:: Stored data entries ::
☆ ☆ ☆ ☆ ☆

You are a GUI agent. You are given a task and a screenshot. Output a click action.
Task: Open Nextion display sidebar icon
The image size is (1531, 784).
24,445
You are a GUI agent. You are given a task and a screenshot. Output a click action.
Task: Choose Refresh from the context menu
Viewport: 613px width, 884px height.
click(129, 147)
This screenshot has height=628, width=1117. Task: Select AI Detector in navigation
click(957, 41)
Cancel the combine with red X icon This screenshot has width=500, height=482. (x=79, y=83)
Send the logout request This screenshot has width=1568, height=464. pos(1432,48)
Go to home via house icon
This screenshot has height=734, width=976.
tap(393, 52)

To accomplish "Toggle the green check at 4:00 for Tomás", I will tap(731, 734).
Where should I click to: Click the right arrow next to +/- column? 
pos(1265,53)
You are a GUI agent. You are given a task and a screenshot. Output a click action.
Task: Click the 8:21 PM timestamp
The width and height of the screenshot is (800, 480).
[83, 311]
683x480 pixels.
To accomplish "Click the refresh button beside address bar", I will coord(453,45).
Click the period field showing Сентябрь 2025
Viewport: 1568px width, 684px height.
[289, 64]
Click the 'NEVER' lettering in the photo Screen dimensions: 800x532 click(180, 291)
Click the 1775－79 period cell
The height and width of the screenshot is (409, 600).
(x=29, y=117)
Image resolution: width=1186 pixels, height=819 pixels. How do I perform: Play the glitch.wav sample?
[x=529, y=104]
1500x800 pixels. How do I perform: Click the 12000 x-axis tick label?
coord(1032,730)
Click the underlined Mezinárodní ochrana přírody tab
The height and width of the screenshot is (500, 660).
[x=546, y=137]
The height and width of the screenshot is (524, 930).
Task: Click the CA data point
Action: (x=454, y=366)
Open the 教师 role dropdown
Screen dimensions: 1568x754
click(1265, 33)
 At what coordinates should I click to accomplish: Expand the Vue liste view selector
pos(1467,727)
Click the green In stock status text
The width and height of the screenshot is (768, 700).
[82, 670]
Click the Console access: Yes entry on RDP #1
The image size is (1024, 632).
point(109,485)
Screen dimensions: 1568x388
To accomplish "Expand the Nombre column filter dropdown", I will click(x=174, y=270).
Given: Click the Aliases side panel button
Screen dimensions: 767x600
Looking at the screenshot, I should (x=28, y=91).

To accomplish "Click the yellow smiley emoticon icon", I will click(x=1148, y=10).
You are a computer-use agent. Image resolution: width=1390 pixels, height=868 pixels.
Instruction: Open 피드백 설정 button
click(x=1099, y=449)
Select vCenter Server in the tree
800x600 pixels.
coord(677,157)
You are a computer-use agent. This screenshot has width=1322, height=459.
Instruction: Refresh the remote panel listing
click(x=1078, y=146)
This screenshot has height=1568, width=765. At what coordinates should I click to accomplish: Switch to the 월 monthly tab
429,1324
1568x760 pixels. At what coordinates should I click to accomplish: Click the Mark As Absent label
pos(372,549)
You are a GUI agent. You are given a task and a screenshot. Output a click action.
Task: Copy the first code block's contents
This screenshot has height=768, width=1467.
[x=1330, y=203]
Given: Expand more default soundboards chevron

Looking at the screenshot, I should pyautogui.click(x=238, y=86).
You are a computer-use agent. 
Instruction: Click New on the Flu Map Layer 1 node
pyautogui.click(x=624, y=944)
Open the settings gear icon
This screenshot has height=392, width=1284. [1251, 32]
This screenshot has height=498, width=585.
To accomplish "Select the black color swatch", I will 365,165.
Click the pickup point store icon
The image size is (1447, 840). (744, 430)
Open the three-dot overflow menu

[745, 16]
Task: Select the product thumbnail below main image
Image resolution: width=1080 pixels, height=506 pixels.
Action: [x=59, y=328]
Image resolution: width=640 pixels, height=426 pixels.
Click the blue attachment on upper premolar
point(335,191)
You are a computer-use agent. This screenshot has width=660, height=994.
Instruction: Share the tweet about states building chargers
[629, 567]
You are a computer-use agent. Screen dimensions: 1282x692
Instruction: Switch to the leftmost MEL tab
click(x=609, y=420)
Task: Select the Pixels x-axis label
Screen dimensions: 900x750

☆ ☆ ☆ ☆ ☆

Reply with a number alone, the number of lines of the records that hold the word "dropdown".

:: Answer to this problem ::
2